» **Text passage**:
South African Indian cinema mogul Moosa Moosa passes away

June 26, 2018 09:39 am | Updated 11:58 am IST

South African Indian cinema doyen Moosa Moosa has passed away. He was 75. Moosa succumbed to a heart attack on Sunday after undergoing surgery.

He was buried in Johannesburg on Monday according to Muslim rites.

Moosa had earned the title of being the longest-serving cinema group executive in the world, adding to the company’s reputation of having the longest relationship with Hollywood production house 20th Century Fox for almost eight decades now.

In 2007, Moosa received the South African Film and Television Industry Lifetime Achievement Award.

Tributes from all across the world continued to pour in for Moosa as the news of his demise spread.

Family and friends recalled how Moosa had taken over the family cinema business of the Avalon Group, started by his father 79 years ago as the first and still only Indian-owned cinema group in South Africa, after most of the 18 cinemas in the group were shut down by the draconian apartheid-era laws restricting property ownership in city centres to the minority white community.

Undeterred by this as the Avalon Group continued with just one cinema in an area designated for Indians in Durban, Moosa took on the seemingly impossible task of challenging the monopolies of white-owned major national cinema chains and won legal battles in the new democratic South Africa headed by President Nelson Mandela.

Moosa then started rebuilding the business as his son Aboobaker, popularly known as AB, also joined the business as the chief executive officer.

Currently they have cinemas in three major South African cities where new Bollywood releases play alongside Hollywood titles every week.

“My father showed tenacity and strength in keeping alive the Avalon dream through the tough times,” AB Moosa said in paying tribute to his father.

» **Source data**:
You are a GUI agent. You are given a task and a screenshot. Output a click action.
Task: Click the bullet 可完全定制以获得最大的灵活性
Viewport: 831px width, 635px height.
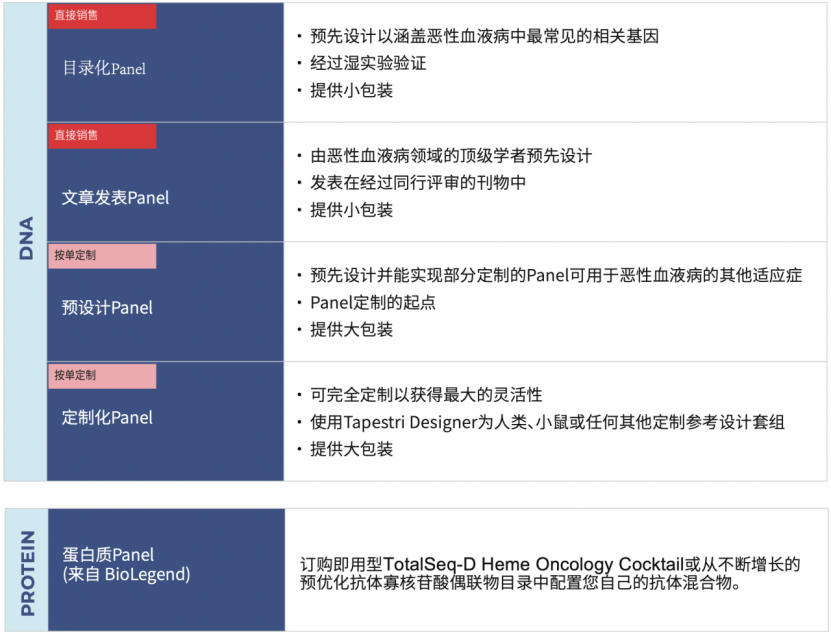(x=426, y=395)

» **Task goal**:
Return the complete news article on the death of Moosa Moosa, word for word from the headline to the closing quote.

» **Result**:
South African Indian cinema mogul Moosa Moosa passes away

June 26, 2018 09:39 am | Updated 11:58 am IST

South African Indian cinema doyen Moosa Moosa has passed away. He was 75. Moosa succumbed to a heart attack on Sunday after undergoing surgery.

He was buried in Johannesburg on Monday according to Muslim rites.

Moosa had earned the title of being the longest-serving cinema group executive in the world, adding to the company’s reputation of having the longest relationship with Hollywood production house 20th Century Fox for almost eight decades now.

In 2007, Moosa received the South African Film and Television Industry Lifetime Achievement Award.

Tributes from all across the world continued to pour in for Moosa as the news of his demise spread.

Family and friends recalled how Moosa had taken over the family cinema business of the Avalon Group, started by his father 79 years ago as the first and still only Indian-owned cinema group in South Africa, after most of the 18 cinemas in the group were shut down by the draconian apartheid-era laws restricting property ownership in city centres to the minority white community.

Undeterred by this as the Avalon Group continued with just one cinema in an area designated for Indians in Durban, Moosa took on the seemingly impossible task of challenging the monopolies of white-owned major national cinema chains and won legal battles in the new democratic South Africa headed by President Nelson Mandela.

Moosa then started rebuilding the business as his son Aboobaker, popularly known as AB, also joined the business as the chief executive officer.

Currently they have cinemas in three major South African cities where new Bollywood releases play alongside Hollywood titles every week.

“My father showed tenacity and strength in keeping alive the Avalon dream through the tough times,” AB Moosa said in paying tribute to his father.